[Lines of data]
╔══

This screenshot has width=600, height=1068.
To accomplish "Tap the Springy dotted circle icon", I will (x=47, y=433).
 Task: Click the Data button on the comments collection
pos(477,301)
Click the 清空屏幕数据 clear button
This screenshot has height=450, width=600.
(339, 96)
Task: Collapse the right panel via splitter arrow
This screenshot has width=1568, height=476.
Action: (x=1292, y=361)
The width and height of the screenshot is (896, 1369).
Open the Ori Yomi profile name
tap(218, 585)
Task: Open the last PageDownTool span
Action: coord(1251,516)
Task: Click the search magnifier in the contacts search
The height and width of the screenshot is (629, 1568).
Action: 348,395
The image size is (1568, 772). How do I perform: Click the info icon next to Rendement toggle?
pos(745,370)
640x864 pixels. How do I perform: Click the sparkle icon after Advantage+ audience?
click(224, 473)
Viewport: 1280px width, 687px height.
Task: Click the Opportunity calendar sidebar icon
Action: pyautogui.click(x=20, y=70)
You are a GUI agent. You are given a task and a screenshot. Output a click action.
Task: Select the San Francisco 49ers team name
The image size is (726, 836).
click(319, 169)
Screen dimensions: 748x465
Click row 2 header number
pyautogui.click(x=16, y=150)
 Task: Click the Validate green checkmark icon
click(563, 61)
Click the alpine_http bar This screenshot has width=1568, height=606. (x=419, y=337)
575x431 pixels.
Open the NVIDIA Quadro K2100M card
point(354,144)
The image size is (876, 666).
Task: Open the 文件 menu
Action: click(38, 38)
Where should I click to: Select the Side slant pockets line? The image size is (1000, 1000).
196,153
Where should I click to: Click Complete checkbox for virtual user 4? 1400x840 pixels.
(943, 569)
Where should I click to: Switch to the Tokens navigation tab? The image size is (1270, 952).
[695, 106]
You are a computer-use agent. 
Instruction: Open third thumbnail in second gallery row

╚══

(What you are asked to do) Copy out all of the rows above word for word, without changing anything.

(The completed task)
This screenshot has width=600, height=1068.
To accomplish "Tap the Springy dotted circle icon", I will (x=47, y=433).
 Task: Click the Data button on the comments collection
pos(477,301)
Click the 清空屏幕数据 clear button
This screenshot has height=450, width=600.
(339, 96)
Task: Collapse the right panel via splitter arrow
This screenshot has width=1568, height=476.
Action: (x=1292, y=361)
The width and height of the screenshot is (896, 1369).
Open the Ori Yomi profile name
tap(218, 585)
Task: Open the last PageDownTool span
Action: coord(1251,516)
Task: Click the search magnifier in the contacts search
The height and width of the screenshot is (629, 1568).
Action: 348,395
The image size is (1568, 772). How do I perform: Click the info icon next to Rendement toggle?
pos(745,370)
640x864 pixels. How do I perform: Click the sparkle icon after Advantage+ audience?
click(224, 473)
Viewport: 1280px width, 687px height.
Task: Click the Opportunity calendar sidebar icon
Action: pyautogui.click(x=20, y=70)
You are a GUI agent. You are given a task and a screenshot. Output a click action.
Task: Select the San Francisco 49ers team name
The image size is (726, 836).
click(319, 169)
Screen dimensions: 748x465
Click row 2 header number
pyautogui.click(x=16, y=150)
 Task: Click the Validate green checkmark icon
click(563, 61)
Click the alpine_http bar This screenshot has width=1568, height=606. (x=419, y=337)
575x431 pixels.
Open the NVIDIA Quadro K2100M card
point(354,144)
The image size is (876, 666).
Task: Open the 文件 menu
Action: click(38, 38)
Where should I click to: Select the Side slant pockets line? The image size is (1000, 1000).
196,153
Where should I click to: Click Complete checkbox for virtual user 4? 1400x840 pixels.
(943, 569)
Where should I click to: Switch to the Tokens navigation tab? The image size is (1270, 952).
[695, 106]
You are a computer-use agent. 
Instruction: Open third thumbnail in second gallery row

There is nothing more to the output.